┌──
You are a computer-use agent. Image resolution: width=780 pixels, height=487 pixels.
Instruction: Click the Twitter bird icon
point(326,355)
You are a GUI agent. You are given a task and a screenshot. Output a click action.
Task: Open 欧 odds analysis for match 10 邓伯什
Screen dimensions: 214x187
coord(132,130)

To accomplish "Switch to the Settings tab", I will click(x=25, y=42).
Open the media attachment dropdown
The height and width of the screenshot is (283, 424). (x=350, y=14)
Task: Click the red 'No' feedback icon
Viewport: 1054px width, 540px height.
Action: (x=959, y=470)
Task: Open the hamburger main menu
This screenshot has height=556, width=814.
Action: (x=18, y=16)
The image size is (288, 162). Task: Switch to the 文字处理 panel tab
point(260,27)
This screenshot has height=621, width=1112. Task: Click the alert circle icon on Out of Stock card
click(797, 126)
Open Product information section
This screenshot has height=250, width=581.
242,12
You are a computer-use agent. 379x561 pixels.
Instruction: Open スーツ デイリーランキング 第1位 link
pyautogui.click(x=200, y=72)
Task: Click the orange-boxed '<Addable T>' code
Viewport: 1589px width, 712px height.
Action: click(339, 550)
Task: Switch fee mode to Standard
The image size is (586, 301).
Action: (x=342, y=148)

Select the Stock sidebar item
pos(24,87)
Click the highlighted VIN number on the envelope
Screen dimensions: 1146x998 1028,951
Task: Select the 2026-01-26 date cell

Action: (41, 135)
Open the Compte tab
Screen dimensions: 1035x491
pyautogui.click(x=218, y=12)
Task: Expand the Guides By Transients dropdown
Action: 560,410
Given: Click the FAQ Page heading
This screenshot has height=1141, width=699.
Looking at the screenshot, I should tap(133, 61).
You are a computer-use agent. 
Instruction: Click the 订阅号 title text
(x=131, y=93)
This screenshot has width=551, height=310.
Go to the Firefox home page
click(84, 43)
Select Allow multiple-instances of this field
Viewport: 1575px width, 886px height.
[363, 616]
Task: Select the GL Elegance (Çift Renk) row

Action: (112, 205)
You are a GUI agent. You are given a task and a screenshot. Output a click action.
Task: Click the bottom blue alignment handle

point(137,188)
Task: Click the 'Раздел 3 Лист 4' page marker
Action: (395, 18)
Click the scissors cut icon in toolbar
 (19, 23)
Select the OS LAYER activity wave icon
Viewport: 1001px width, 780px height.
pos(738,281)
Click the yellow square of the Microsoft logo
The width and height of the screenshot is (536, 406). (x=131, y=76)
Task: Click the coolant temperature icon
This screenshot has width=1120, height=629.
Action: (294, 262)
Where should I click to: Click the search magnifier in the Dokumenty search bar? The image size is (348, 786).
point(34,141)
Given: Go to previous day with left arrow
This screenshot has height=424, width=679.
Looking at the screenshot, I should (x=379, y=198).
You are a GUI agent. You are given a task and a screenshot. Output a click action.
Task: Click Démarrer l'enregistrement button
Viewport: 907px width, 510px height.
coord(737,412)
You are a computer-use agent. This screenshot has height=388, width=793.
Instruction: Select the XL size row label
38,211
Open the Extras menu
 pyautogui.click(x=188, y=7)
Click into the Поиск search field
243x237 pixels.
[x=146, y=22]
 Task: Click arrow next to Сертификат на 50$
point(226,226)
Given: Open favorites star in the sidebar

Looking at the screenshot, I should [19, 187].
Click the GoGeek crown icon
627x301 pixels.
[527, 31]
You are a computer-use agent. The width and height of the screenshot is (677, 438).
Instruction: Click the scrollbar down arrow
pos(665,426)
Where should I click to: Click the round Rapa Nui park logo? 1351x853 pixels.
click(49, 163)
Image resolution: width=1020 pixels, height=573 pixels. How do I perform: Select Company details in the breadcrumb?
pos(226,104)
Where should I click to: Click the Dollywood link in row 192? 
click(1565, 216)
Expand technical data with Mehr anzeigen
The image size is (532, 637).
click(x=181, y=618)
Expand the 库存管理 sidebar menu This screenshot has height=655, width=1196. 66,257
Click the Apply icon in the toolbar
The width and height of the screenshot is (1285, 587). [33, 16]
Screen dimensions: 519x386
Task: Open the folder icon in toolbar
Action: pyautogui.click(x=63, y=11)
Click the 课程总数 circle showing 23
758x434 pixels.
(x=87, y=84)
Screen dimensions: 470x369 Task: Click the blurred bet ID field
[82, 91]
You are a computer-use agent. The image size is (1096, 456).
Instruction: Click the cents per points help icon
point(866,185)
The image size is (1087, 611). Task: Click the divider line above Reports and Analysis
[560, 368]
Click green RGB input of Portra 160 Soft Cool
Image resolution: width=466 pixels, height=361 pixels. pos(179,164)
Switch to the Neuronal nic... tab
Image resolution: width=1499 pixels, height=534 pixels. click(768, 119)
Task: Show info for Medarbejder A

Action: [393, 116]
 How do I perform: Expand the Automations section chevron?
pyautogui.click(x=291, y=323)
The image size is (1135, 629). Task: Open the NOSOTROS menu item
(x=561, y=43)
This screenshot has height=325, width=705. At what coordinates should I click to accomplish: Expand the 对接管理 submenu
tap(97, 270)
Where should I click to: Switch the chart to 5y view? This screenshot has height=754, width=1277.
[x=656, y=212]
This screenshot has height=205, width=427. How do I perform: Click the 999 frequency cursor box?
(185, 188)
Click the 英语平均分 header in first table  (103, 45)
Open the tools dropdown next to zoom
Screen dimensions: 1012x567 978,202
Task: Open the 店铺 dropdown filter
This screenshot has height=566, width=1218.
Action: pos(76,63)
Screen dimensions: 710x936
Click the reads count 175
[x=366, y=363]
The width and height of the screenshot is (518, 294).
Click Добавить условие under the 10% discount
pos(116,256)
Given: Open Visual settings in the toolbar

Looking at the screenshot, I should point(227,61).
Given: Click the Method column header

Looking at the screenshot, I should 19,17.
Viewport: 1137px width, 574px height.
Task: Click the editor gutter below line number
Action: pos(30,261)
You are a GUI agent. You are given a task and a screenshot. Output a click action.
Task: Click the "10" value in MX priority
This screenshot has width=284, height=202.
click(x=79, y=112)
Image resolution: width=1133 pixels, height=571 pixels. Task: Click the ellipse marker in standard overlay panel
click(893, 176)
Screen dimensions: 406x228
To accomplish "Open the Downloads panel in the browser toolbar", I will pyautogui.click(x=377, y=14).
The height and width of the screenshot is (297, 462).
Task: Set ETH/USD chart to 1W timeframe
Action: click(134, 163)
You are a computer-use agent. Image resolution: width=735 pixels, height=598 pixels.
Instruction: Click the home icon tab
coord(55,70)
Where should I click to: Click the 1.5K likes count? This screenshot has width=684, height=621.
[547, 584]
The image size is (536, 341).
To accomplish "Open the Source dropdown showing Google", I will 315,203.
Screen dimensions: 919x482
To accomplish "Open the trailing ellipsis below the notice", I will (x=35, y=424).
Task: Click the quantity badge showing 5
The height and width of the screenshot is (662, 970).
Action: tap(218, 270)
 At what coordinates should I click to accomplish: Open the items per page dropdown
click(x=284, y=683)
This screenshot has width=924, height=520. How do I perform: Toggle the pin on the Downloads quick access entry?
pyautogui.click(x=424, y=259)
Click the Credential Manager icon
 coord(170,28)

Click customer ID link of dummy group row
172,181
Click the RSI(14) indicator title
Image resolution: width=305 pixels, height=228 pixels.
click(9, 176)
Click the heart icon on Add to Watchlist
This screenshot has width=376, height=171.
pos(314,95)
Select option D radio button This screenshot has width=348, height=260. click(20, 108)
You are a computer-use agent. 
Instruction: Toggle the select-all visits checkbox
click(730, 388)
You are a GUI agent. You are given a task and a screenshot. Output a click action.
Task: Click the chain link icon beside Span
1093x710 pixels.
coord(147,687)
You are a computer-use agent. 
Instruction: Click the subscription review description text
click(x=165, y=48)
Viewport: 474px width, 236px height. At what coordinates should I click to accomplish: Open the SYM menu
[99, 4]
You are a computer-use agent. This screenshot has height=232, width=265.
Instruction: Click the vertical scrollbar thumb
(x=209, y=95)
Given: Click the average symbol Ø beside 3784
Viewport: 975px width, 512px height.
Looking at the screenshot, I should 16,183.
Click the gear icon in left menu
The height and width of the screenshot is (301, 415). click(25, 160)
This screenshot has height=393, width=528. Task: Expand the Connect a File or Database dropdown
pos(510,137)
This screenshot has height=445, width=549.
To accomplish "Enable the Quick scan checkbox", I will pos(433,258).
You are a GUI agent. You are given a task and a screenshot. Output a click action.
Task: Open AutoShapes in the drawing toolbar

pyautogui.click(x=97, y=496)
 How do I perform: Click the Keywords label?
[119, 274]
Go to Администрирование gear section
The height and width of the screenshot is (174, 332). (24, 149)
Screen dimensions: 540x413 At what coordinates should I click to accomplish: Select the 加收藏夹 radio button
└──
Your goal: From the line containing "How do I perform: Click the Keywords label?" down to the last line of the data, transcribe every line exactly; nothing else should appear.

Result:
 How do I perform: Click the Keywords label?
[119, 274]
Go to Администрирование gear section
The height and width of the screenshot is (174, 332). (24, 149)
Screen dimensions: 540x413 At what coordinates should I click to accomplish: Select the 加收藏夹 radio button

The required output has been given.